From the listing below, set down exactly the lines between the one holding "Click the plus icon next to En bref" and the one holding "Viewport: 1291px width, 602px height.", inclusive. No other line is wanted.
= Beginning of Section =
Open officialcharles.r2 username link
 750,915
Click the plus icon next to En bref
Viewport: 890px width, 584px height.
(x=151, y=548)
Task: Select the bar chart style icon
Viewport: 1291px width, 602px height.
= End of Section =
= Beginning of Section =
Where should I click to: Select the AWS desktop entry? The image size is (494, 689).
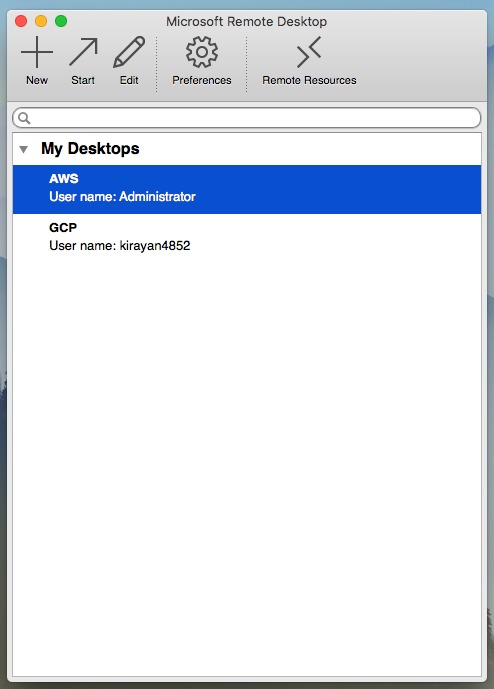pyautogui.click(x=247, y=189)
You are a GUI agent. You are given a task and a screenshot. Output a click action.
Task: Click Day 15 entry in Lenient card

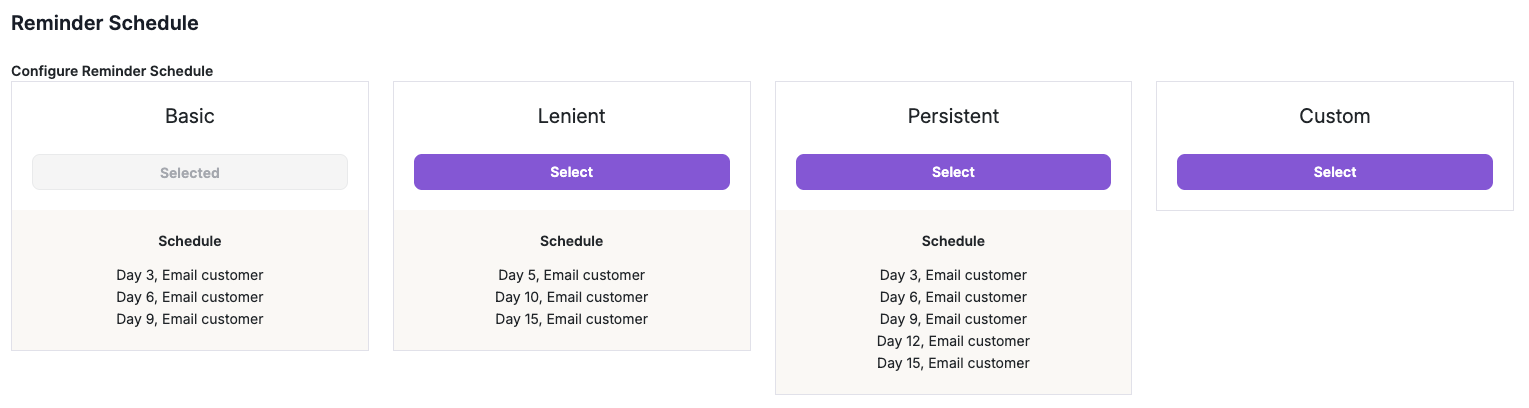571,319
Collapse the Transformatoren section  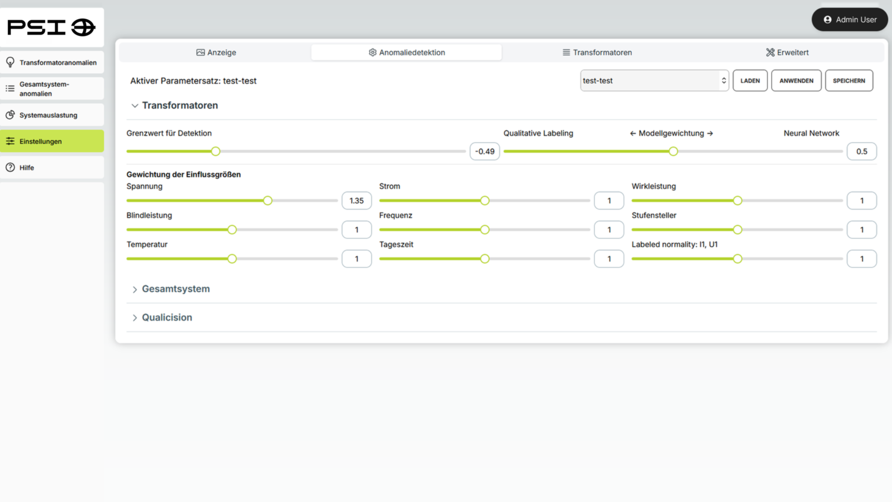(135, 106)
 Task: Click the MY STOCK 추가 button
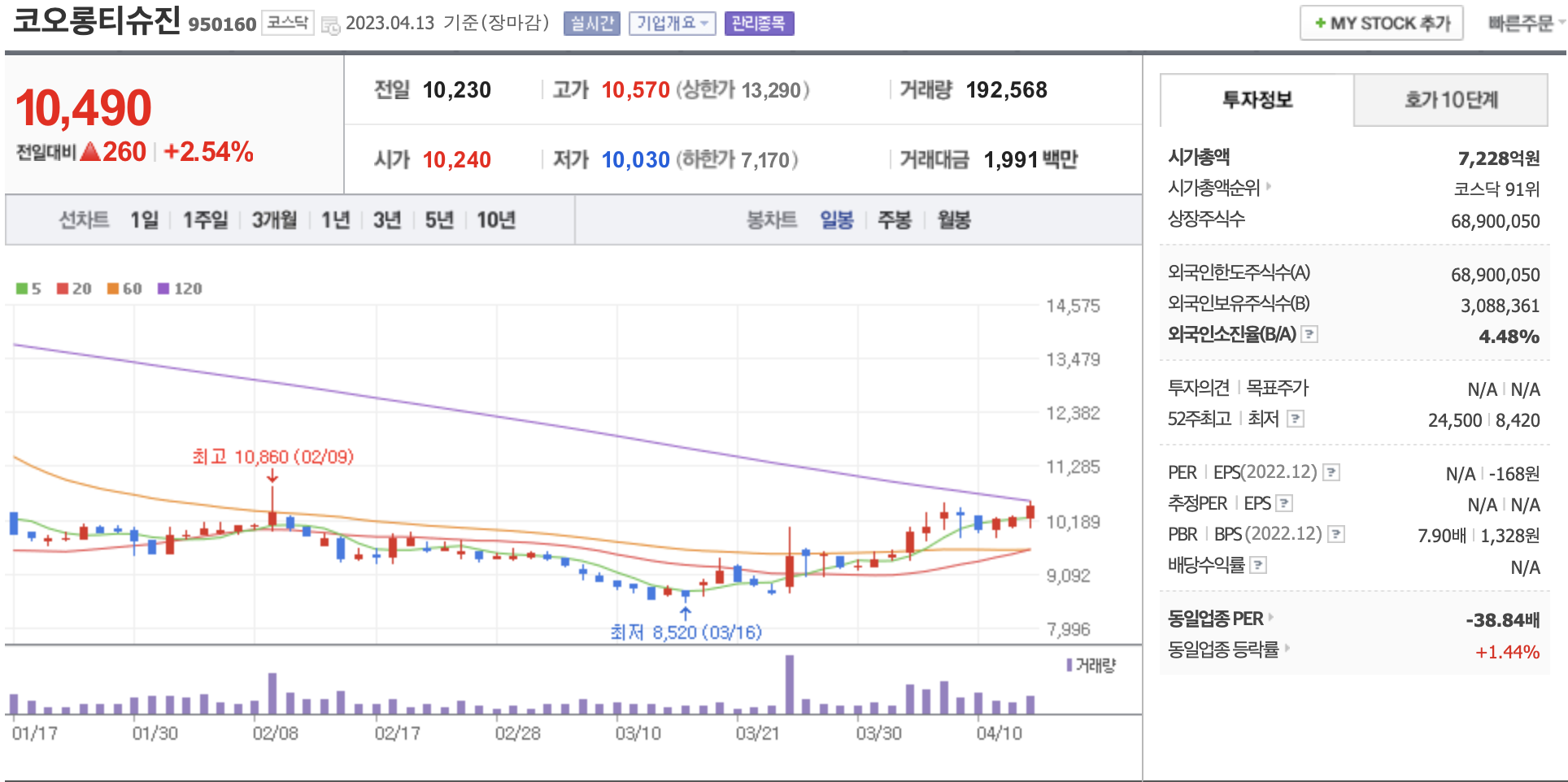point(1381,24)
= End of Section =
- _Exercise response_
Click the plus icon next to En bref
Viewport: 890px width, 584px height.
(x=151, y=548)
Task: Select the bar chart style icon
Viewport: 1291px width, 602px height.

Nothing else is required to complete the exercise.